憐みの無い獣の心(ヨハネの福音書19章)

 

過越の祭りでは、だれか一人をおまえたちのために釈放する慣わしがある。おまえたちは、ユダヤ人の王を釈放することを望むか。」
すると、彼らは再び大声をあげて、「その人ではなく、バラバを」と言った。バラバは強盗であった。(18:39~40)

 

ピラトの思い付きはイエスを釈放するためであったが、ユダヤ人たちはそれを許さなかった。彼らの欲望はイエスを殺すことであり、ピラトは支配しているはずのユダヤ人に支配されて計画は挫折した。

罪なきイエスが殺されて、死刑になるべき強盗が生かされることを望んだユダヤ人の義は、此処で完全に倒錯している。それは神のかたちに造られた人を離れて、悪魔に心を乗っ取られたことを現している。

 

それでピラトは、イエスを捕らえてむちで打った。
兵士たちは、茨で冠を編んでイエスの頭にかぶらせ、紫色の衣を着せた。
彼らはイエスに近寄り、「ユダヤ人の王様、万歳」と言って、顔を平手でたたいた。(1~3)

 

彼は痛めつけられ、苦しんだ。だが、口を開かない。屠り場に引かれて行く羊のように、毛を刈る者の前で黙っている雌羊のように、彼は口を開かない。(イザヤ53:7)

 

ピラトは、再び外に出て来て彼らに言った。「さあ、あの人をおまえたちのところに連れて来る。そうすれば、私にはあの人に何の罪も見出せないことが、おまえたちに分かるだろう。」
イエスは、茨の冠と紫色の衣を着けて、出て来られた。ピラトは彼らに言った。「見よ、この人だ。」(4~5)

 

無抵抗に傷だらけになったイエスの姿は恐れる必要はなく、むしろ憐みをかけて心を痛めるのは健全な人の姿である。しかし、ピラトは彼らの狂気にまだ気付いていなかったのだ。

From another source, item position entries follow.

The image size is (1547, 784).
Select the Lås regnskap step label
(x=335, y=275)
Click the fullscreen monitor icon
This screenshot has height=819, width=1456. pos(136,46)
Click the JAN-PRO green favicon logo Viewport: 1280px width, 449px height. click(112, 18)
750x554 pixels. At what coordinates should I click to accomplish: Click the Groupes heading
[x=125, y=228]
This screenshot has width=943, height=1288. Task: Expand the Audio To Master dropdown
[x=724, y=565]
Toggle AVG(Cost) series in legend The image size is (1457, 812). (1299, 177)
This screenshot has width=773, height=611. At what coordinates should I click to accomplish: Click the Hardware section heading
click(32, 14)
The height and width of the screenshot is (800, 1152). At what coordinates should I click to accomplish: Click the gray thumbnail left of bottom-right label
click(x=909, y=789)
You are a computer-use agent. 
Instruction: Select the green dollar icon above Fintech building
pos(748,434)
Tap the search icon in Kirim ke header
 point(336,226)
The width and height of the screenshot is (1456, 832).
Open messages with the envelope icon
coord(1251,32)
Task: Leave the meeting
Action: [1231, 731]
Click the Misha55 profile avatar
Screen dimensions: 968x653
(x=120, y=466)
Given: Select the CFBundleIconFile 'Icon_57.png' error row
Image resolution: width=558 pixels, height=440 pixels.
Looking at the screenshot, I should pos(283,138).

宗教家がイエスの正しいことばと神のわざを恐れて殺そうとしたのなら、このイエスの姿を見たとき「もういい、恐れるには足りない。もう十分だ。」と言うであろうとピラトは思っていたのだ。それは人の健全な感覚であるから。

 

神の選びの民の誇りにかけても、同じユダヤ人が異邦人に此処まで痛められた姿を見たときに、我に返ってイエスの釈放を願うであろうと思ったのである。

 

人は自分の正義を振りかざして人を責めたて、その弱った姿を見ていよいよ猛り狂って痛めつける。それは正義に名を借りた悪魔もわざである。それが出来るのは病んでいて、健全な憐みの心を失っているからであり、そこには愛の神のかたちに造られた者の姿は無く、正義の看板を掲げて自分の守りつつ、獣の欲望を成している。

 

祭司長たちと下役たちはイエスを見ると、「十字架につけろ。十字架につけろ」と叫んだ。ピラトは彼らに言った。「おまえたちがこの人を引き取り、十字架につけよ。私にはこの人に罪を見出せない。」(6)

 

ピラトは此処で、イエスご自身が自分を救う他ないことにやっと気付いた。そうして彼はイエスを救うという計画から身を引いたのである。真理を知らないままに・・。

ピラトにはイエスは救えない。すべてのことには神の計画があり、人はイエスに救って頂く存在に過ぎないからである。
彼は自分の持っている権威のゆえに思い違いをして、目の前でボロボロに傷つけられてやっと立っている人類の救い主、王の王を見誤るのである。